Say how many lines of the listing below include the word "calendar", with no other output.

====

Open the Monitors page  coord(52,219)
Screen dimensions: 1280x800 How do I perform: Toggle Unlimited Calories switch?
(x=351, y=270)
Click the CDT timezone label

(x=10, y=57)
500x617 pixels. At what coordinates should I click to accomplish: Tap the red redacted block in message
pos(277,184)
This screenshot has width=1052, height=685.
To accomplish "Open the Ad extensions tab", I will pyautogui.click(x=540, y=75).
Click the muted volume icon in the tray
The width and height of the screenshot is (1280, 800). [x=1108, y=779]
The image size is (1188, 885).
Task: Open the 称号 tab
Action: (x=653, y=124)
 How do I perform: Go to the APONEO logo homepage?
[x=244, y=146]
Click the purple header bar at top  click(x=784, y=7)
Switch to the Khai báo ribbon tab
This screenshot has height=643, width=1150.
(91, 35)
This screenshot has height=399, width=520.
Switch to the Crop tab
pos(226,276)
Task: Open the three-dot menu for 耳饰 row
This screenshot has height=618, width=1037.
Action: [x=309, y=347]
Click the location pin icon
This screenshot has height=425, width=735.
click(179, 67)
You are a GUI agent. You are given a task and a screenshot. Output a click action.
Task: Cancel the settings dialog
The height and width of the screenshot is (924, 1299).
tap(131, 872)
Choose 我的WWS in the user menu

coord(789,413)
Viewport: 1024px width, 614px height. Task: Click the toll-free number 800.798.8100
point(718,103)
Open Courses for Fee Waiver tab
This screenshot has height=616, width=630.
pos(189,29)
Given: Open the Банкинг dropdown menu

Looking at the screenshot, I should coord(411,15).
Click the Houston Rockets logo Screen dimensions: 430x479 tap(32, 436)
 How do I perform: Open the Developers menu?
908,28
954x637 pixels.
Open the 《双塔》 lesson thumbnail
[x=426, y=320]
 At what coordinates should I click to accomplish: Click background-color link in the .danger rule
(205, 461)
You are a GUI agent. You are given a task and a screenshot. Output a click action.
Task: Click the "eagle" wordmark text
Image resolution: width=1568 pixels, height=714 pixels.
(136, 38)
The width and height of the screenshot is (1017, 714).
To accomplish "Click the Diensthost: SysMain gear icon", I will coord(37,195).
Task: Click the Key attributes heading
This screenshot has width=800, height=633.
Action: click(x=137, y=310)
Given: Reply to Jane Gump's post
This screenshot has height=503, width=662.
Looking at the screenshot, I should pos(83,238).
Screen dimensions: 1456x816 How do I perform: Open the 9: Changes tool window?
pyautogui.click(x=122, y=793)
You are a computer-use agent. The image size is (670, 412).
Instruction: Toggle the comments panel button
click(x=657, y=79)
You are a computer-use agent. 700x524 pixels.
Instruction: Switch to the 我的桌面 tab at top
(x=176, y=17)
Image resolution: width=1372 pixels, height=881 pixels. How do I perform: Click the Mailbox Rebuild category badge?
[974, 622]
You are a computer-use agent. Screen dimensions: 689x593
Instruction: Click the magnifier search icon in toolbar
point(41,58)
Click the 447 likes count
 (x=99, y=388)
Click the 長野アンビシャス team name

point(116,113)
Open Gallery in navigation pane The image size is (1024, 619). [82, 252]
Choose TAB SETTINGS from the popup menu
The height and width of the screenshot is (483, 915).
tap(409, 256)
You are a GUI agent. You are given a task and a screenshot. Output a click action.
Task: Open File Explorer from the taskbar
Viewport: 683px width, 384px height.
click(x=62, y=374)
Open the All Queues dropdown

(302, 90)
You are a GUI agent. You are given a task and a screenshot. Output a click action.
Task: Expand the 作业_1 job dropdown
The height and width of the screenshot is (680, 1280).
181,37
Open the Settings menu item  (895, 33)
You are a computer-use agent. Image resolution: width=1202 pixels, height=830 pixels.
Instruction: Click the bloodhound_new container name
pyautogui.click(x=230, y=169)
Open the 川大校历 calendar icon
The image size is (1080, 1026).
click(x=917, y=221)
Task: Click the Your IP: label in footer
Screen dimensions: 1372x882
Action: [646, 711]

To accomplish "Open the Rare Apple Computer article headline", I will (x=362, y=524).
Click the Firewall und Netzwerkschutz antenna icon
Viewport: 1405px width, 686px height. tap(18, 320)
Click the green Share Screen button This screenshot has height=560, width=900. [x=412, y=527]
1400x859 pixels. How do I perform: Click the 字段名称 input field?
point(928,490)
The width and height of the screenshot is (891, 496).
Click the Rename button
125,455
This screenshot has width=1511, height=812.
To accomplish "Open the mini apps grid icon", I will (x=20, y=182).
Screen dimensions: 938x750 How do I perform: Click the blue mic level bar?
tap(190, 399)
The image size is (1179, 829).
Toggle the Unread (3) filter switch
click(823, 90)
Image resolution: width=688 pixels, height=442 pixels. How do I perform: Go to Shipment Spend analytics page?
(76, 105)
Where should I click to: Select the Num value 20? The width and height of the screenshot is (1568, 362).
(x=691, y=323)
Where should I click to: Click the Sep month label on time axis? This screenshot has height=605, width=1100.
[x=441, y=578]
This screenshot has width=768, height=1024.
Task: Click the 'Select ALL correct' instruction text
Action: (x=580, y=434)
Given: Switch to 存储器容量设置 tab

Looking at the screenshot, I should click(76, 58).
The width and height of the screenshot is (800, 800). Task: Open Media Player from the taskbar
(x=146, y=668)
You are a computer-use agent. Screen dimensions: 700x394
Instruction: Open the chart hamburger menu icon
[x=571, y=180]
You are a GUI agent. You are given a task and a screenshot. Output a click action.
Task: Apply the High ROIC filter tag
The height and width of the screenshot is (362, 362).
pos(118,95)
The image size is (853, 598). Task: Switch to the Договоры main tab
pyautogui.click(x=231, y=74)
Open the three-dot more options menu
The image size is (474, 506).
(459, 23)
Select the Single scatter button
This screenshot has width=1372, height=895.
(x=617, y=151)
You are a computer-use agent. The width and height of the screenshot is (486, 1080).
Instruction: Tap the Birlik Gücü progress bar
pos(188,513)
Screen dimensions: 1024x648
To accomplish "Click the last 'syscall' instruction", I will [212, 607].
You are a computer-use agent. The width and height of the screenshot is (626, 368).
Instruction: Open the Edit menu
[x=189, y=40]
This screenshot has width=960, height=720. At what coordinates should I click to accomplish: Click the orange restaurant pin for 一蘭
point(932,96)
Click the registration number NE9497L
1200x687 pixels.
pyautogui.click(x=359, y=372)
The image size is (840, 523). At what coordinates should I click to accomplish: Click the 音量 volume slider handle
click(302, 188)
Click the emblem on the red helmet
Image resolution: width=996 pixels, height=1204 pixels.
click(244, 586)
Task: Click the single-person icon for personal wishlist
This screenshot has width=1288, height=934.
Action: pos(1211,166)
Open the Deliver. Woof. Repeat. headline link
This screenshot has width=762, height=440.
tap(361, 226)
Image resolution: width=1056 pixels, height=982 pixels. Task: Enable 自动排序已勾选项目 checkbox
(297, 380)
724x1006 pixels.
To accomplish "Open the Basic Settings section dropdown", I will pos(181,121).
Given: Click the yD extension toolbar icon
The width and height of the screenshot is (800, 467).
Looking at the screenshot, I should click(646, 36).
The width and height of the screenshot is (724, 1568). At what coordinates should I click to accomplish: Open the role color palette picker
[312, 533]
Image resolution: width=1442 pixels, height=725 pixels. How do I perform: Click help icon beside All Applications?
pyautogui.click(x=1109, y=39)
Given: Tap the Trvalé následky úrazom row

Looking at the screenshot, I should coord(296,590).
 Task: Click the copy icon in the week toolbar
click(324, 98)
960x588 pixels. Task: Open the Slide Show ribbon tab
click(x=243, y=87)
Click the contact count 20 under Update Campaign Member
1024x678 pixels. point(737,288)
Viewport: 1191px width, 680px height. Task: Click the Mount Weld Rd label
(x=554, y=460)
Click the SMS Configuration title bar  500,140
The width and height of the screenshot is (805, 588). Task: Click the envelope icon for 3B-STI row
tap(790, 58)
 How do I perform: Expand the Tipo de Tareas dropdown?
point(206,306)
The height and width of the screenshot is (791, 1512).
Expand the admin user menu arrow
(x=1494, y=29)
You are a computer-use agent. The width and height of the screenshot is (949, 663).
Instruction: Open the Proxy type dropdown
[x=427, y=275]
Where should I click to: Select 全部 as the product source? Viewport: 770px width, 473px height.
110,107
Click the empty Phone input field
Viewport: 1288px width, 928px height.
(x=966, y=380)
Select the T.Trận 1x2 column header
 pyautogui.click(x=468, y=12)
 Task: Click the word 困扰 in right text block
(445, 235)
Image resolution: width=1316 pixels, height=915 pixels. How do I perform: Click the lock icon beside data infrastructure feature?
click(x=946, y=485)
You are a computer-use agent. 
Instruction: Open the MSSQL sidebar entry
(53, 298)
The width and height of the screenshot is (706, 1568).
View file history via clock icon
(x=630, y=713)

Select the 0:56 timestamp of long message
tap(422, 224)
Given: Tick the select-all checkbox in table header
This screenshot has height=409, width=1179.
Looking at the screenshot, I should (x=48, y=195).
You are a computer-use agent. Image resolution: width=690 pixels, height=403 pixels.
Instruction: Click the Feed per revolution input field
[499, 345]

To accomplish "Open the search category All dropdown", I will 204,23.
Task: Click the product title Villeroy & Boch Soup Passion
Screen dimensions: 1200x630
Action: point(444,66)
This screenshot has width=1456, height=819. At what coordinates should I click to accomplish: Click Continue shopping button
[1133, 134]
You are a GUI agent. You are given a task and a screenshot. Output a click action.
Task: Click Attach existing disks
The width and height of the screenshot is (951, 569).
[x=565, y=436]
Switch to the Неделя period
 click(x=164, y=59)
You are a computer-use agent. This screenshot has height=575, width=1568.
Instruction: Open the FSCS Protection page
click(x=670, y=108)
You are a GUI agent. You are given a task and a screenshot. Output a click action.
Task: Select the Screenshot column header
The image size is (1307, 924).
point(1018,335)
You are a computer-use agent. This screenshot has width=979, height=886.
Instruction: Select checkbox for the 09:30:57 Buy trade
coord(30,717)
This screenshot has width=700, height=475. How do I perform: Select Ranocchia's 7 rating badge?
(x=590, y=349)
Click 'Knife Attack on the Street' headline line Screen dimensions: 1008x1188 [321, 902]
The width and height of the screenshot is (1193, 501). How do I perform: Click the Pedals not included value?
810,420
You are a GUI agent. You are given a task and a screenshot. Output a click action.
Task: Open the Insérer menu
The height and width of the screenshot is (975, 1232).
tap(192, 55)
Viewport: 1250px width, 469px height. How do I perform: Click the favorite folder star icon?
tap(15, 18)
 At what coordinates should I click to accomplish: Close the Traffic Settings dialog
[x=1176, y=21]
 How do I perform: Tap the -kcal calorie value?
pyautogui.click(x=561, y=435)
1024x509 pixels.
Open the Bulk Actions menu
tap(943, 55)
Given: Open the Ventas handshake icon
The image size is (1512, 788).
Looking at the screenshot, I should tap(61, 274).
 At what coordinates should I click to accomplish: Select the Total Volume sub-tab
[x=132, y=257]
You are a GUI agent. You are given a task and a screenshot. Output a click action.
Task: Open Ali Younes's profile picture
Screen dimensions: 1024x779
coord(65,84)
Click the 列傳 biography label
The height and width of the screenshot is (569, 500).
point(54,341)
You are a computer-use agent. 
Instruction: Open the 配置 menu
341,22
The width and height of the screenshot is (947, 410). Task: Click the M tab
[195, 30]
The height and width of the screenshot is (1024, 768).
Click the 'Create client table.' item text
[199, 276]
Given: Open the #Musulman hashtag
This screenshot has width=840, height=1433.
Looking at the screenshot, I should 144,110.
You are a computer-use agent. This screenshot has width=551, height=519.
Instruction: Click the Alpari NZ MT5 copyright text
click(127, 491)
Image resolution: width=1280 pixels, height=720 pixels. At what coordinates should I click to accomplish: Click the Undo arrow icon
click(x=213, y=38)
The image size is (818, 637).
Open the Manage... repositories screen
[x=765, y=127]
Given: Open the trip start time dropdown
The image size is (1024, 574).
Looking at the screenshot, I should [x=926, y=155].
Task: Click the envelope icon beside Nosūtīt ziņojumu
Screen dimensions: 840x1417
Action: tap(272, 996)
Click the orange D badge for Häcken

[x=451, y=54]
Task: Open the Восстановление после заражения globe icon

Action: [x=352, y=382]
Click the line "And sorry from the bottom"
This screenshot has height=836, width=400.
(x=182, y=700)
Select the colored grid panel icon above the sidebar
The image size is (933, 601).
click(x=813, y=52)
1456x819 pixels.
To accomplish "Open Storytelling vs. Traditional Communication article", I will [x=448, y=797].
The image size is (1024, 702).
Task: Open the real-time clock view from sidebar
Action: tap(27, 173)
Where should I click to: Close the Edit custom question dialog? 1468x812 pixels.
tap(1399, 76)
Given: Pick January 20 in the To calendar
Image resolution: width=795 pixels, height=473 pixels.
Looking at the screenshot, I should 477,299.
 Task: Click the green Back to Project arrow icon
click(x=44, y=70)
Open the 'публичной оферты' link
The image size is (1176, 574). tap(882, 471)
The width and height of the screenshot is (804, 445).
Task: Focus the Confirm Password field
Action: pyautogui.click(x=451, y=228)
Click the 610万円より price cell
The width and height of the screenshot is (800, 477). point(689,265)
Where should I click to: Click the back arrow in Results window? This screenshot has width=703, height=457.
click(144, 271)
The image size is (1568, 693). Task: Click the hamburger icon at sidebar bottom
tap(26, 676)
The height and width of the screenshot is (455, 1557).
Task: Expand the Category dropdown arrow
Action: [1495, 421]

====

**Response below**
2